Current Exhibition

From Here to There

Anita Edwards, Jess Thomas, and Neil Pinkett
Oct. 17 - Nov. 8

Opening reception Saturday, Oct. 18 from 11am-2pm

Anita Edwards

After a life pursuing art and creating many things I enrolled in Emily Carr College of Art and design in the late 80s. I received a diploma in fine art and continued to work and study with Robert Genn as well as many workshops with BC artists. Although I am primarily a painter I have lately been working with the found object as well as collage.

My work has found homes in Canada, the United Staes and England. I have a love of the forests which began with my life in Vancouver and the Gulf Islands but has now captured my attention of the landscapes of the Cariboo.

I have been making ‘art’ since I was a little girl with a shoebox. Remember those dioramas we made of a snow scene and ice rink with cotton batting and mirror? Since then, I was lucky enough to attend Emily Carr College of Art and Design and expand my use of materials and looking at art in a more refined way.

When we decided on the title of “Here and There” it incorporated my work from the Cariboo as well as the greater Vancouver area where I was born and still visit today. I primarily have worked in oils but am presently finding acrylics more user friendly. I have been experimenting in abstractions of the landscape and am liking the process of freeing myself from the restrictions of defining an object.

Jess Thomas

I’ve been a full time artist since 2017 – I started out making comics before I really lit onto acrylic paintings. I’ve painted for fun since I was a kid (particularly on rocks), but I started taking painting seriously in 2020 in a makeshift studio at my parents place, the porch divided with a tarp and a space heater for my feet. I started to feel excited about the paintings I was making, and I haven’t stopped. I have an art and dance studio in 100 Mile called Revelry Arts, where I teach art and dance classes and host social events.

“From Here to There” for me is about the artist’s journey. Many of us can picture what we want to make, but how do we get there? How do you bridge the gap between your vision and what comes out of your hand? I think the answer is “one painting at a time”. In this exhibit, I’ve included images I’ve been drawn to but nervous to tackle, outside of my comfort zone - like people, water, and sunlight. These alongside subjects I’m now comfortable with but used to struggle - like trees! It just goes to show, every Here was once a There. I’m so excited to show this work alongside Neil and Anita, two artists who have done so much of this same development and exploration in their careers.

Neil Pinkett

I am a full-time artist working predominantly in acrylics, I am self-taught by choice, hoping that what I create is somehow an authentic expression of my own journey. I originally focussed upon drawing, in various mediums, before arriving at paint all of a sudden around 2007, oils at first and now mostly acrylics, and it felt like the next step I had needed for a while, even though my approach owes far more to what came before than any effort to learn how it is supposed to be done. Shortly after the arrival of paint I moved to the Cariboo and the landscapes around these parts, which are now central to my work.
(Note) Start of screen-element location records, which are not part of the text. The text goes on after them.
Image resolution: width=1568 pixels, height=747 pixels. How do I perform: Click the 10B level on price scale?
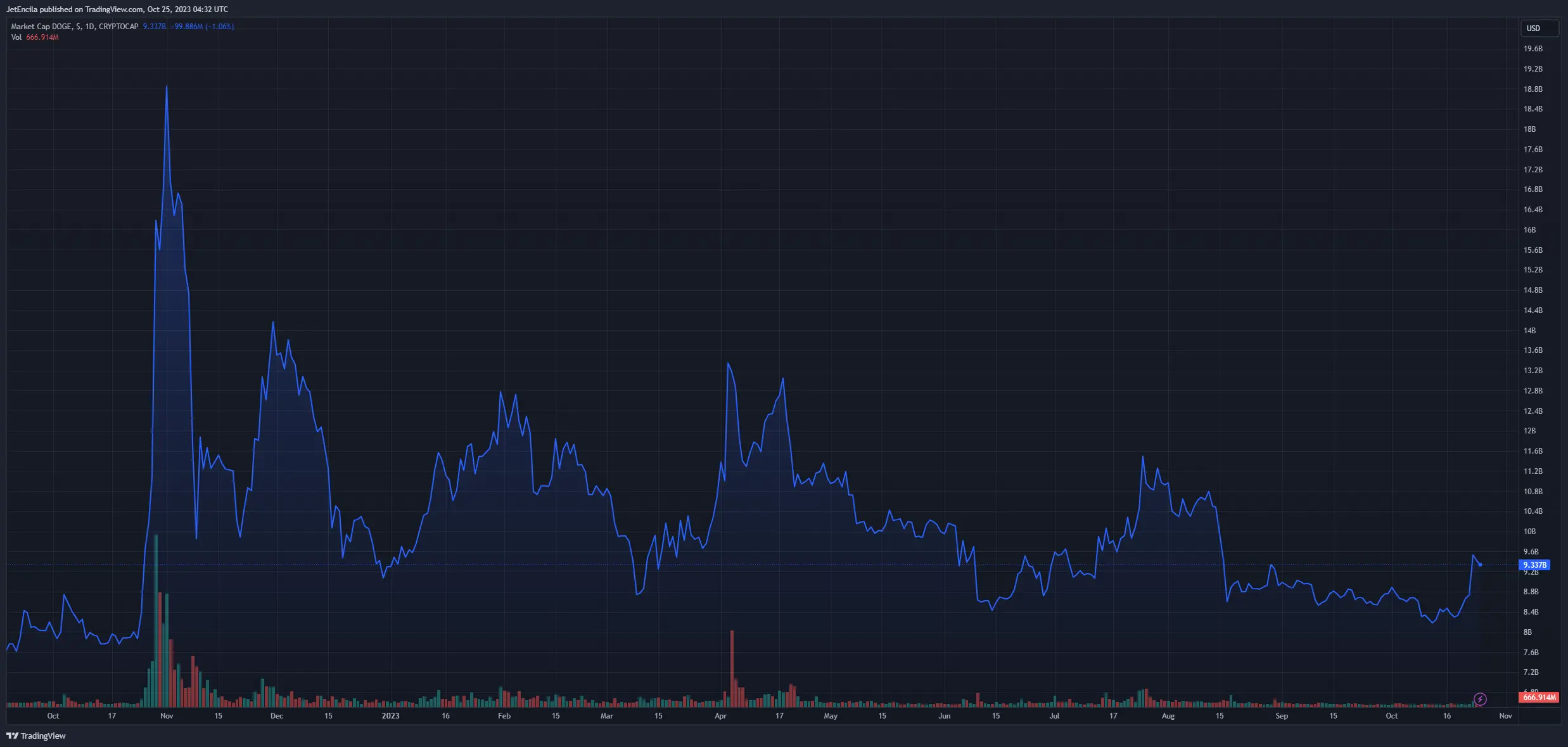point(1529,532)
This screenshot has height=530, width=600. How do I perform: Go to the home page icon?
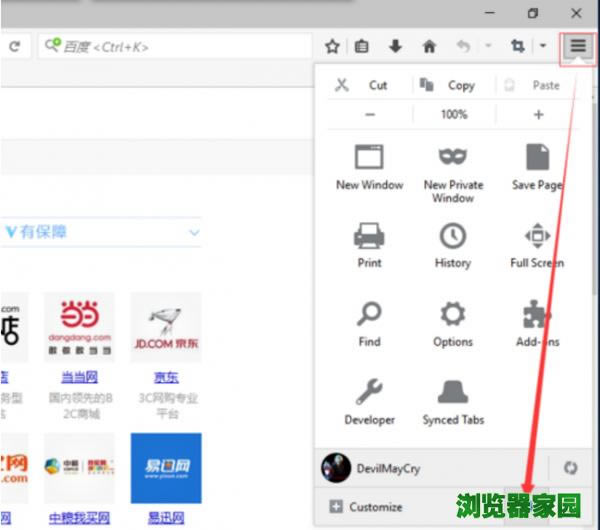coord(429,46)

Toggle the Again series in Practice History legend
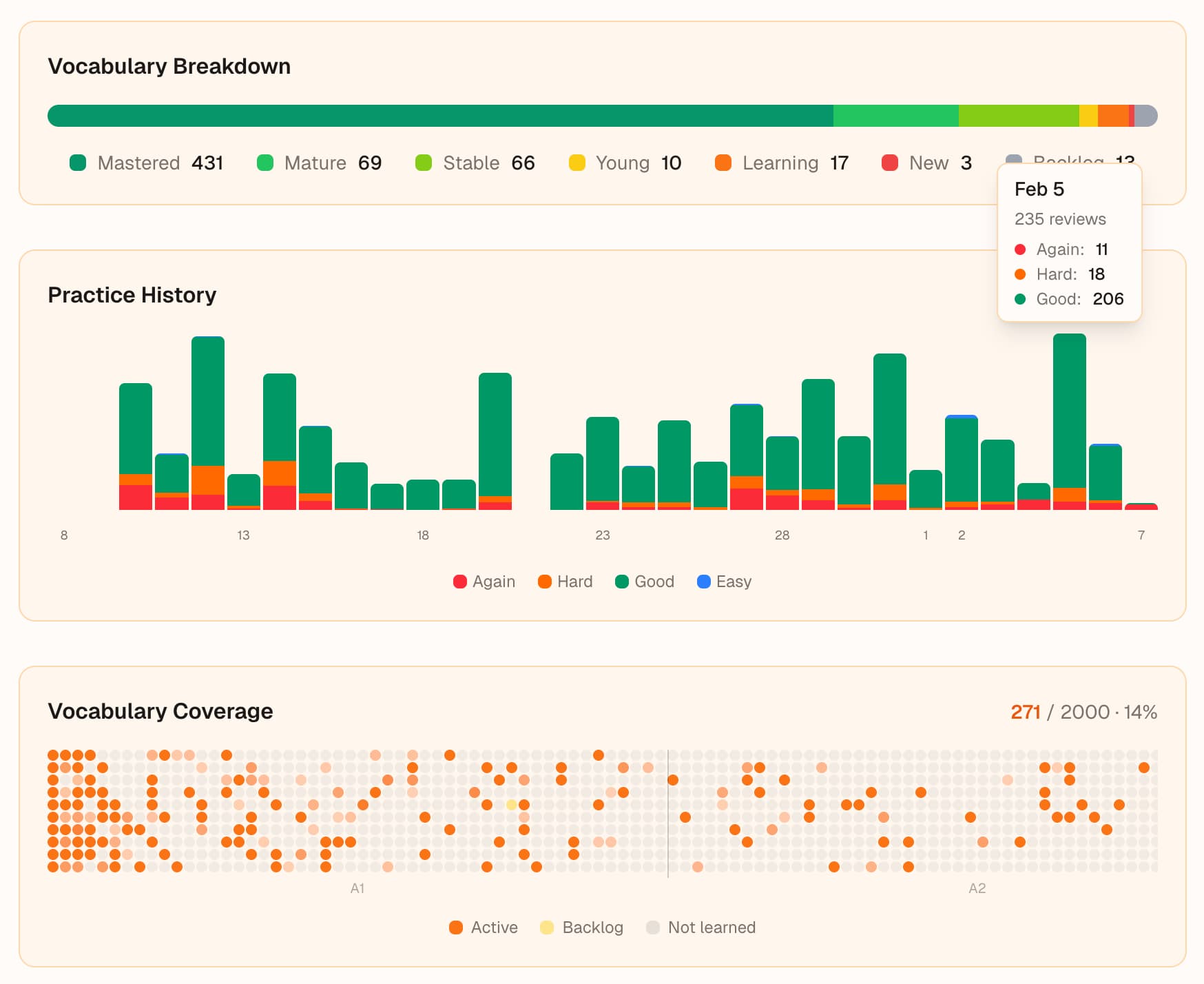(x=484, y=582)
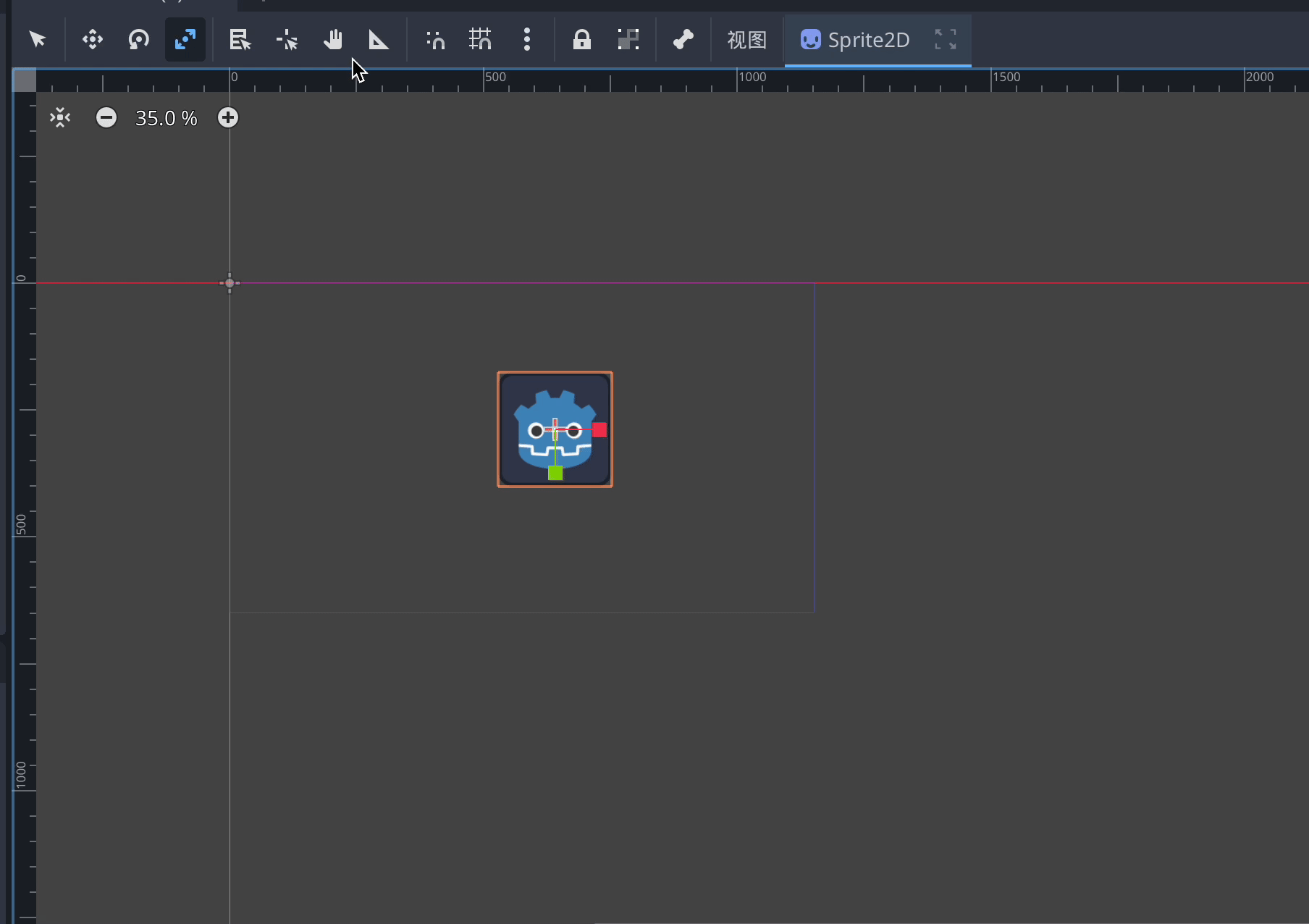Enable the Pan hand tool

point(333,39)
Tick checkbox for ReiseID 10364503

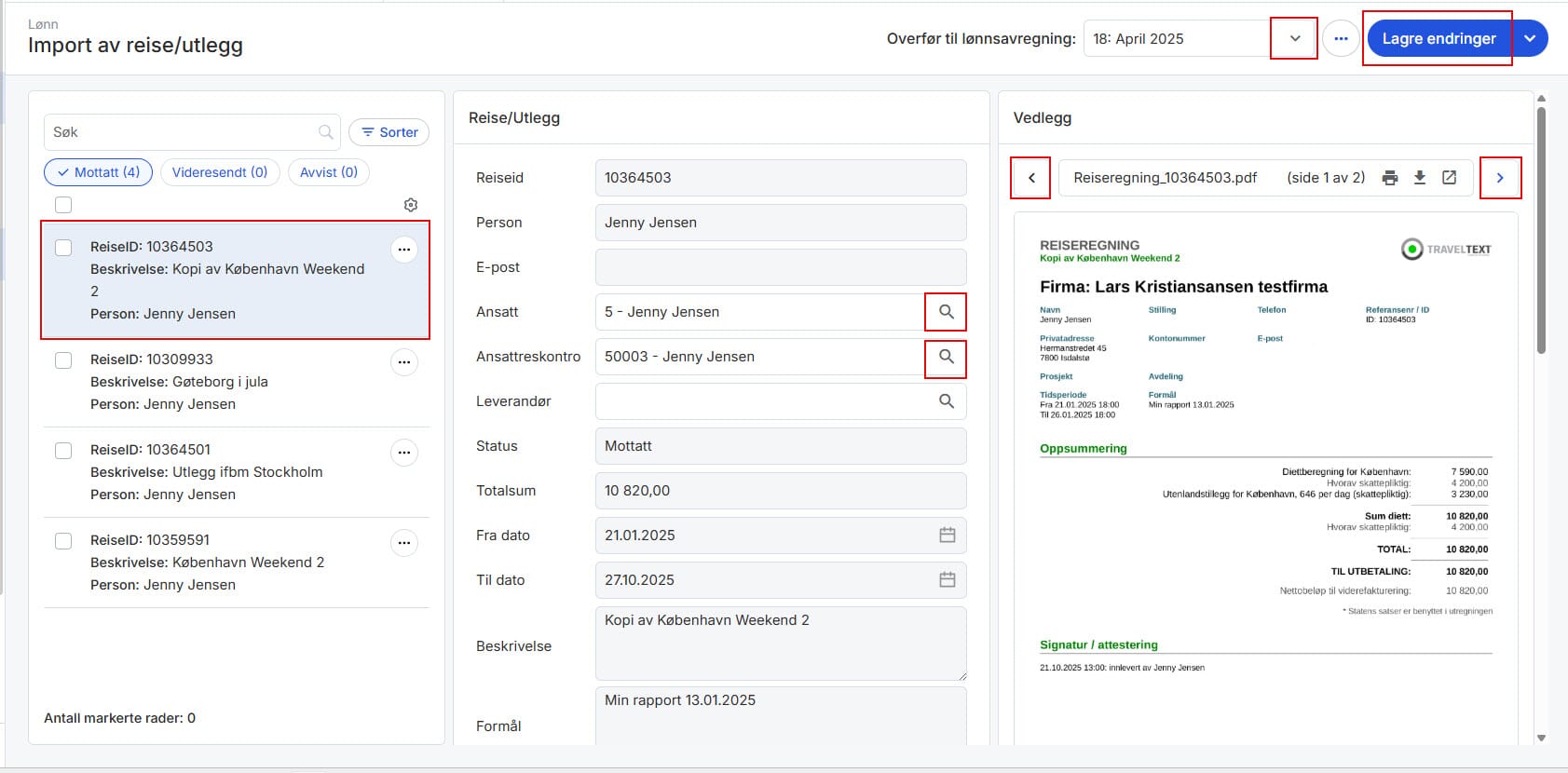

For this show with Jess and Anita, some pieces draw from the title of the show in a geographical way, as with my painting “Here” which depicts the lake where I live and “There”, a scene from a hike back in England that has special significance to me and my father. I had planned to use this opportunity to launch into a bunch of different “theres” too, some old haunts far away, some more experimental forays outside the box, but somehow being sensible won out and the majority of pieces I created are further explorations of ”here”, which is a combination of familiar places and others new to me (there are still so many more bends to round out here). And there’s always something new to discover in the familiar too, one reason why I am drawn to depicting water, which you could say there has something of both here and there to it.